Iraq is not like Vietnam. The conditions are entirely different. If we can isolate the guerrillas, they will die on the vine. The point is that we can do this. We have waged successful counter-guerrilla campaigns before. The Marines have a book on guerrilla war: The Small Wars Manual, first compiled in 1940 and recently reissued. But we also have to realize that counter-guerrilla operations are manpower-intensive. Guerrilla wars are not won without blanketing the guerrilla strongholds. As Edward Luttwak recently observed, many of the troops we have in Iraq are part of combat-service support units. They are necessary, but they aren’t trained to do the aggressive patrolling that a counter-guerrilla campaign requires. We need to get serious about this at the operational level. Otherwise, we risk the danger of losing a kind of war we should be able to win relatively easily.

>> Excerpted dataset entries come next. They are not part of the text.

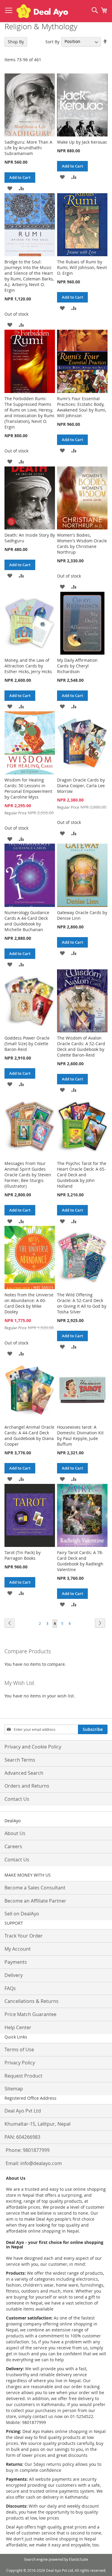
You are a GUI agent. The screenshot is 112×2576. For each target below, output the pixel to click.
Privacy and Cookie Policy (32, 1746)
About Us (14, 1833)
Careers (13, 1846)
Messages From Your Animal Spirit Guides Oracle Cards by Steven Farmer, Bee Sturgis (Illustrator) (27, 1174)
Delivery (13, 1975)
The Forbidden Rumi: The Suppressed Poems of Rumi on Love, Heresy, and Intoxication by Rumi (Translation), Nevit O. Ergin (29, 413)
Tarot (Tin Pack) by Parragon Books (22, 1555)
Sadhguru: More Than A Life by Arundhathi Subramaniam (28, 147)
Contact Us (16, 1799)
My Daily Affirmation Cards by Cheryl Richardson (77, 665)
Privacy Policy (19, 2062)
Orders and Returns (26, 1786)
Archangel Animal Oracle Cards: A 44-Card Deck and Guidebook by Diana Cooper (29, 1435)
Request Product (23, 2076)
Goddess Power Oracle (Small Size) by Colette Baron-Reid (27, 1043)
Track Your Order (23, 1935)
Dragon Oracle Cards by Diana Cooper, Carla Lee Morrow (81, 785)
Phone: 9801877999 (28, 2150)
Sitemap (13, 2088)
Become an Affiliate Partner (35, 1901)
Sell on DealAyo (21, 1913)
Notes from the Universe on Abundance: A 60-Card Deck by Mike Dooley (28, 1303)
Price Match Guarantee (30, 2014)
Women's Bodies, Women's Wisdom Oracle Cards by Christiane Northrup (82, 543)
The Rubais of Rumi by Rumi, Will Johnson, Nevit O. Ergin (82, 267)
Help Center (17, 2027)
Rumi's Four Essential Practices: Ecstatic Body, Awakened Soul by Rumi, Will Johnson (81, 407)
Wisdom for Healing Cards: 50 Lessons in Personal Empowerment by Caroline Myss (28, 788)
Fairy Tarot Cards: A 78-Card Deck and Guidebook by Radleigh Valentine (80, 1561)
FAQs (10, 1988)
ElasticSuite (78, 2559)
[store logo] (42, 11)
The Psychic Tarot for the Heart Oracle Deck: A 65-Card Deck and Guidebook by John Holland (81, 1174)
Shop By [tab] (16, 41)
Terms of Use (19, 2049)
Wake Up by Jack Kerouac (82, 142)
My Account (17, 1949)
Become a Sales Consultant (34, 1887)
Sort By (52, 41)
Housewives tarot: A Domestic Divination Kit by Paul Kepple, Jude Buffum (80, 1435)
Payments (15, 1962)
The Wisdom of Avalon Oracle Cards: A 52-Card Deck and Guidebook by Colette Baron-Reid (81, 1046)
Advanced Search (23, 1773)
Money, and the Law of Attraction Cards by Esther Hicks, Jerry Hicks (28, 665)
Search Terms (19, 1760)
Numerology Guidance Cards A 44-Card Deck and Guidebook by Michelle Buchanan (26, 921)
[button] (9, 188)
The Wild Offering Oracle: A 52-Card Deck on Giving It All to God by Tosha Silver (81, 1303)
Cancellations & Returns (31, 2001)
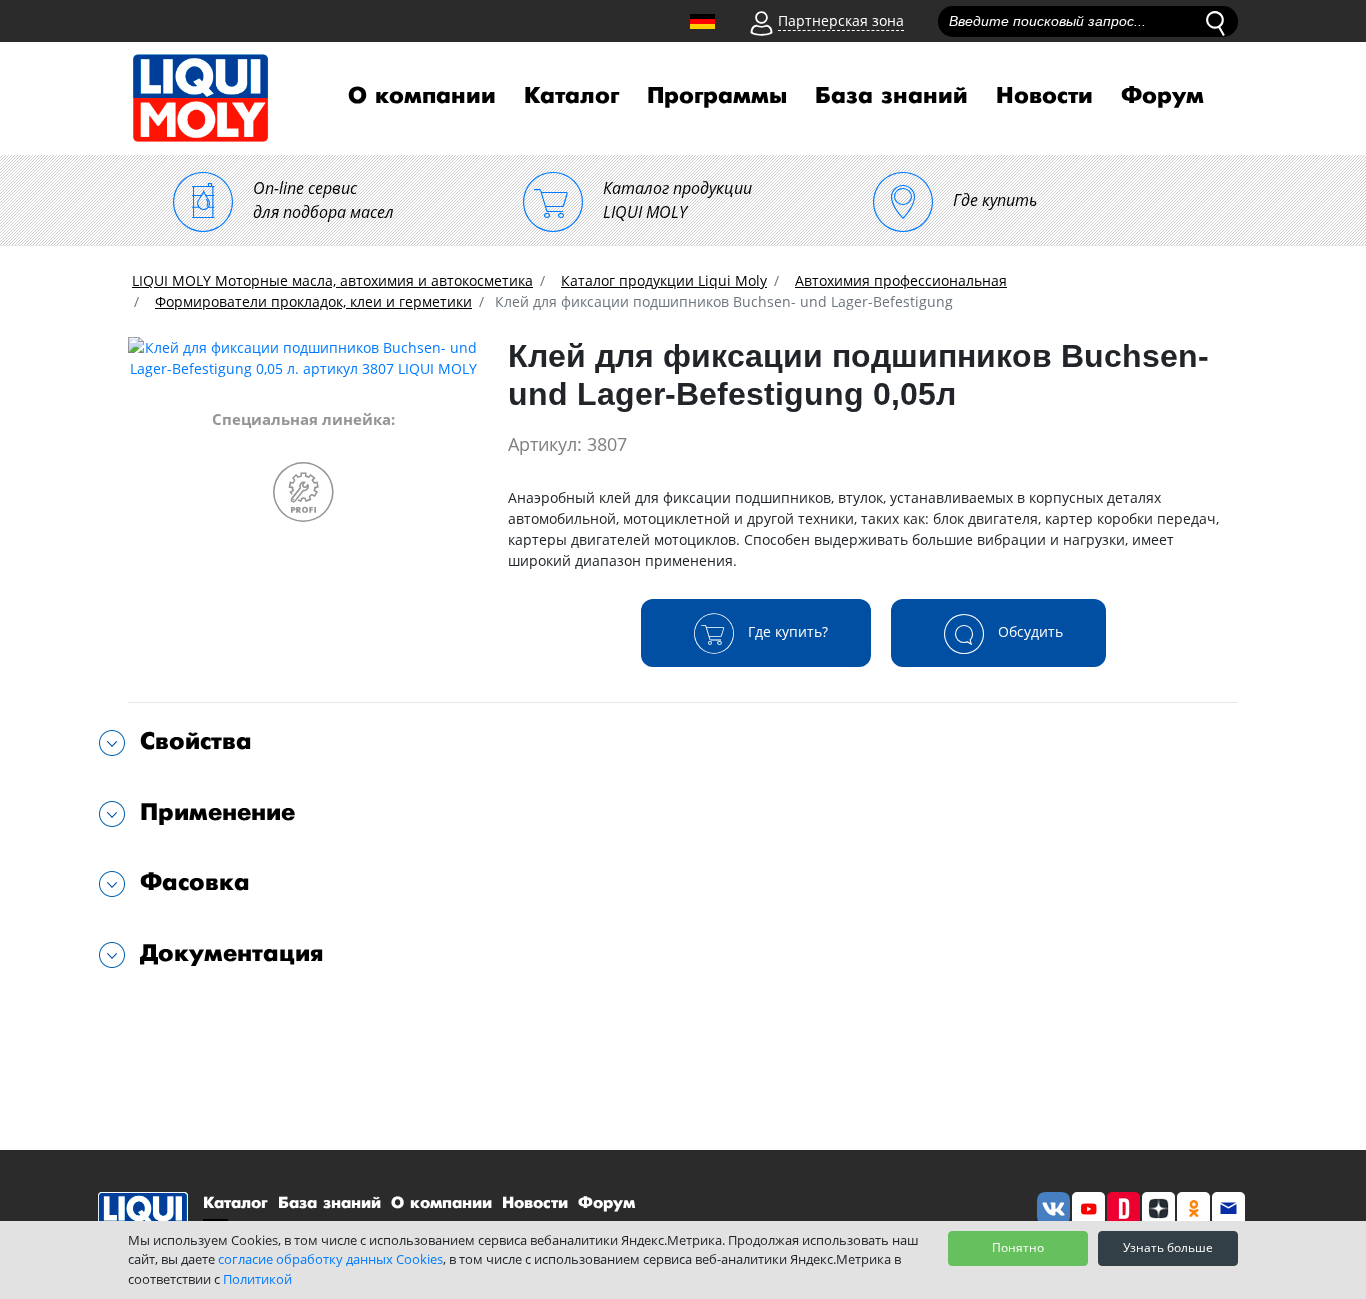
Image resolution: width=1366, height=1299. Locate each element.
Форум (1162, 96)
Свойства (196, 741)
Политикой (257, 1279)
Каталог (571, 96)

In the future, I plan to address the way politicians and reporters misunderstand the Vietnam War. After all, if you’re going to use Vietnam as a club to beat up U.S. policy and strategy in Iraq, you should be required to know something about the policy and strategy of Vietnam. As Will Rogers is reputed to have said, "It’s not the things we don’t know that get us into trouble. It’s the things we know that just ain’t true."

Mackubin Thomas Owens, an Adjunct Fellow of the Ashbrook Center, is an associate dean of academics and professor of strategy and force planning at the Naval War College in Newport, RI. He led a Marine infantry platoon in Vietnam in 1968-1969.